Com anos de negligência, não poderia se esperar outra coisa. Os índices de ocorrências em todo o estado aumentaram assustadoramente, e em alguns casos, com requintes de crueldade. Só nos primeiros meses de 2011 houve duas fugas em massa do IAPEN. O que conseqüentemente fez com que disparasse o número de assaltos registrados. E a sombra da impunidade rompe pelas nossas casas, nos encarcera e nos amordaça. O crime organização, antes só visto na televisão, hoje é uma realidade por esses lados. Para confirmar o colapso da segurança pública, no dia 25 de abril, assaltantes levam R$100 mil de dentro da agência do Comando Geral da Polícia Militar.

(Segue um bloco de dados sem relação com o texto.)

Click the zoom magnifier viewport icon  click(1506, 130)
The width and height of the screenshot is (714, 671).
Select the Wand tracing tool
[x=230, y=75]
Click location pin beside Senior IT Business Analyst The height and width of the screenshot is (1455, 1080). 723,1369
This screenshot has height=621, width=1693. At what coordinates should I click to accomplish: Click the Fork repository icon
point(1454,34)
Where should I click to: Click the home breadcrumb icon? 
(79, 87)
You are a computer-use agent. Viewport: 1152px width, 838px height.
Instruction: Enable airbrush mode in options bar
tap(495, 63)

Para os otimistas de plantão, toda a indicação é sinal de esperança para quem não se sente mais seguro nas ruas da cidade. Porém, depois de sete meses, é visível a falta de preparo por parte de setores do governo. Onde fica o otimismo nesse momento? Não fica, vai embora. O mais trágico é que a solução é tão visível quanto os buracos da cidade – mas isso é uma abstração da prefeitura -, o problema é ter vontade para desenvolver um bom trabalho e assumir que a cidade está violenta. E assim lançam mão de subterfúgios para justificar algo injustificável. Dizer que o governo está quebrado, que não tem dinheiro, que a corrupção se disseminou pelas repartições, é argumento de gente que não tem argumento e competência. Todos reclamam da violência, da falta de segurança, do mau atendimento no serviço público, porém a solução é mais simples que se imagina. É só colocar cada um no seu quadrado. Por que uma arma na cara e uma facada nas costas não é nada abstrato, é real.

Um comentário:

Charles Chaar disse...

Bem, o escritor goiano fez uma crônica... Uma crônica! Onde ficou a liberdade de expressão? Me falaram que até o Ministério Público interviu no caso, se verdade isso é um absurdo.
Quanto a segurança, concordo.
Mas convém que cada um faça a sua parte já que a mídia não ajuda. Vejamos: somos massacrados por uma cultura imediatista e consumista. Desde quando a sociedade midiática nos impõe este padrão? Maquiam a realidade. Tudo se torna belo nas propagandas e te impõe a necessidade de ter 'aquele' produto, para que você se torne "mais completo" - ora, você nunca está magro o suficiente, nunca tem as coisas que precisa, nunca está belo o suficiente... Dessa necessidade invasiva surge a ideia do consumismo incontrolável, e, a consequência disso é que, as pessoas que não podem consumir pelas vias lícitas, marginalizam-se pelas vias ilícitas e todo o problema de segurança pública é gerado. Convém cada um sim, fazer sua parte. Cada um ter somente o necessário e dividir com quem precisa o seu supérfluo.